§ **Page extract**
========================================

Another significant factor is the nature of the games themselves. There are, of course, thousands upon thousands of online games available in China, but the vast majority of them are free-to-play games. That means that instead of paying a lump sum upfront to “own” a game the way many Western gamers do, Chinese gamers pay nothing up front but are often enticed to make smaller in-game purchases like skins, weapons, and armor that fund the continued operation of the game. These free-to-play games, paradoxically, can be astronomically expensive when players look to collect everything that’s available for sale: the prices of single items are often low, but they add up quickly.
The free-to-play monetization system gives Chinese gamers an easy gateway into the game they want, and it can also easily lead players toward a sort of psychological trap. Unlike pay-up-front games, where the amount you’ve spent on the game has no further bearing on your experience, money spent on free-to-play games can make them feel like an investment. The more you spend, the more you feel you ought to play the game to justify having spent so much. And in many Chinese games, how much you spend also affects how much fun you can have; the baseline game might be free, but if you want to compete with the game’s top players, you’ll need to sink hundreds of hours into the game, and hundreds of dollars into buying the right equipment.
Moreover, free-to-play games are painstakingly crafted by their developers to keep gamers coming back again and again. The more time players spend in a game, the more likely they are to spend money on it, and without players spending money on in-game items, a free-to-play game will collapse rather quickly, so games are carefully designed and tested to make sure that the in-game systems keep players hooked—and, by extension, spending.
Finally, China’s game preferences themselves seem more likely to lead to addiction. Where Western gamers spend money on first-person shooters and sports games—games that focus on relatively short bursts of intense action—massively multiplayer online role-playing games (MMORPGs) are more popular in China. These games require hundreds or even thousands of hours to complete (if they can be completed at all), and have progression systems that make them relatively slow. Players are always grinding towards the next level, the next item, or the next skill unlock, but actually getting there could take hours, days, or even weeks. And of course, as soon as one such goal is achieved, a new goal presents itself. In other words, China’s gamers may be more addicted than gamers in the West, but that’s mostly because the deck is rigged against them. They’re playing more games designed to get them addicted, and they’re playing them in places where adults can’t supervise and intervene when they see a problem developing.

========================================

§ **Data extract**
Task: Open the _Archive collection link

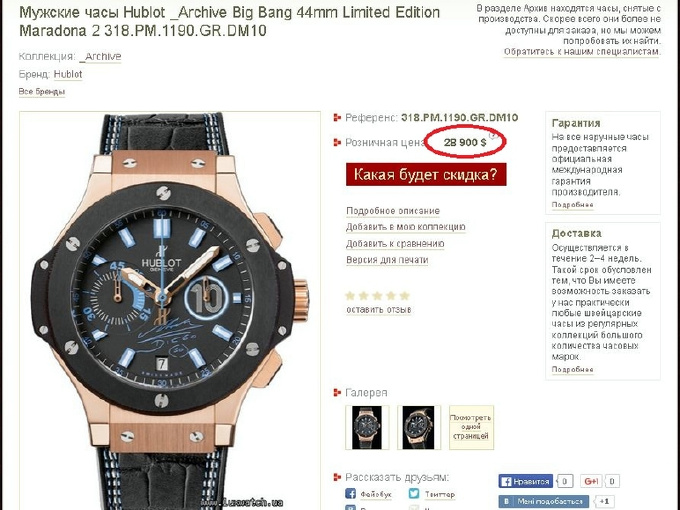Action: [x=101, y=57]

========================================

§ **Exercise goal**
Answer these questions using the passage about online games in China.
(a) Which in-game purchases does the passage give as examples?
(b) What type of game does it say is more popular in China?
(c) What does it say players must put in to compete with a game's top players?

§ **Answer to this problem**
(a) Skins, weapons, and armor.
(b) Massively multiplayer online role-playing games (MMORPGs).
(c) Hundreds of hours playing and hundreds of dollars on the right equipment.